David A. Dunbar
Analyst · BB&T Capital Markets
Yes, let me to start with the watchouts first, that's maybe easier -- it's a shorter list, actually. As all other industrial companies, we're watching Europe closely. We saw -- we had good sales in Europe in the quarter, although we started to see some softening in the quotation activity. So we'll see how that plays out. That could soften demand in Europe. China, we had a good quarter in Engraving. Although Electronics started to show some softening in China. So there again, just keeping an eye on it for the quarter. And I think I also mentioned exchange rates. We do a fair -- that's what, about 30% of our business is non-dollar-denominated transactions, so the strong dollar would impact that. It's not a market effect, but obviously we transit everything back to dollars. In North America, our biggest markets, Food Service market is a healthy one. The food service industry groups report this year volumes are projected to grow, depending on who you listen to, 4% to 5% for the market. And you see the other players are announcing growth as well there. Auto rollouts and refreshes, we're at the tail end of a period of significance -- significant activity there. We expect that to taper through the year. So our Engraving team is focusing on more consumer goods, electronics and things like that, to fill the gap. They think they can -- they'll maintain their long-term growth rate with that transition. In Engineering products, the space activity was strong this last quarter. Our other businesses tend to be more project-based. So for example, our land-based turbines in energy and our sales to oil and gas were softer in the quarter. We think largely because of timing of projects. And we expect those to be relatively stable this year, relatively flat. And Electronics, no dramatic change there, just a steady upward tick in that business as our customers want more measurement points in their products, and we're able to deliver them. And I think I mentioned that our mix of product in Electronics has ticked up. I think last quarter, it was about 43.5% sensors -- I mean Q4. In Q1, that ticked up to 45%. So we continue to see an ongoing evolution to higher-level solutions.

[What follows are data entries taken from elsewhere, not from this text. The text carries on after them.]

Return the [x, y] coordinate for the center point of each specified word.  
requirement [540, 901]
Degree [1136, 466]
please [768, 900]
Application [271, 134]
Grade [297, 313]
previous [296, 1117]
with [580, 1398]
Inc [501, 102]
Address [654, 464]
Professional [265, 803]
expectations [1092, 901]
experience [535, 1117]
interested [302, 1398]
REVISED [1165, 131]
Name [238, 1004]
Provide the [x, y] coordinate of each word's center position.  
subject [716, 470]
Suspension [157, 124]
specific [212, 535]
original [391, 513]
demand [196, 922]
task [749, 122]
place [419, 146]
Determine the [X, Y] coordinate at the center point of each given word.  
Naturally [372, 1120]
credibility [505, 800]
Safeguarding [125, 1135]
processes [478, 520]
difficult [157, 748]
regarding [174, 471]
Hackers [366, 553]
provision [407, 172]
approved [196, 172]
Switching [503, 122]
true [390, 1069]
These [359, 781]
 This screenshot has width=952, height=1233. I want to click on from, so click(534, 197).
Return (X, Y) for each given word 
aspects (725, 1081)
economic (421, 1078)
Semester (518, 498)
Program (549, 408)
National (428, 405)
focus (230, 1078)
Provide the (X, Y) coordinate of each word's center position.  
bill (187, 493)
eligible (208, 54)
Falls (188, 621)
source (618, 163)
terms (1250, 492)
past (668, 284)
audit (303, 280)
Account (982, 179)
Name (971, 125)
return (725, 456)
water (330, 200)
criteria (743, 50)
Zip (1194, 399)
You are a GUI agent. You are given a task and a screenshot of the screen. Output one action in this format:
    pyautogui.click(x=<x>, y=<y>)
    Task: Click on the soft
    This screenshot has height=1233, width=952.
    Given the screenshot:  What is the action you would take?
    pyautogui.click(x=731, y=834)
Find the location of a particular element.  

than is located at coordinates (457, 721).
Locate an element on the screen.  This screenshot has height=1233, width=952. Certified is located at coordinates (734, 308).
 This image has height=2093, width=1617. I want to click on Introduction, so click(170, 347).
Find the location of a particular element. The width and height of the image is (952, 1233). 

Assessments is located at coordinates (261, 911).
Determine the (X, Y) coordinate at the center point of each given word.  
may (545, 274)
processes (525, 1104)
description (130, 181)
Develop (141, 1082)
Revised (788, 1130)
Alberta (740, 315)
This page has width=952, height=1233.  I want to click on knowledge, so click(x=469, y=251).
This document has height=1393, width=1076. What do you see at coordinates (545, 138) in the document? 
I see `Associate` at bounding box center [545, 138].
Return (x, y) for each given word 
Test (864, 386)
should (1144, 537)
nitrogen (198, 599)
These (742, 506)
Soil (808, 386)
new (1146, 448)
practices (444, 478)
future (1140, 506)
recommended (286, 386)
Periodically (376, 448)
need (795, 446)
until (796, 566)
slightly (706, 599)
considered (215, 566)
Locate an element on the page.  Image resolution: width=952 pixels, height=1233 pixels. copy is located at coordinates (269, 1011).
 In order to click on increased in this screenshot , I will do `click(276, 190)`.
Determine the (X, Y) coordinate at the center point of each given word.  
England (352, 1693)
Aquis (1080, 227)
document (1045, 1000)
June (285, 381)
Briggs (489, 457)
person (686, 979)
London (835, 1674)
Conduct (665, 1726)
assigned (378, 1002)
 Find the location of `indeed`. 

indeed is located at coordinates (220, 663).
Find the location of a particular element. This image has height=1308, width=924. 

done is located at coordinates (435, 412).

Christopher Schon Williams - BB&T Capital Markets, Research Division: All right, that's helpful. And then if I could dive into some of the segments here. Obviously, very good growth out of the food equipment business, double-digit organic growth. That's compared to also double-digit last quarter. I mean, is that type of growth rate, is that sustainable? Or is there anything -- I know there was -- there's been a little bit of catch up maybe from Nogales and some rollouts as well. I'm just trying to get a sense of should we expect that type of growth rate over the near term?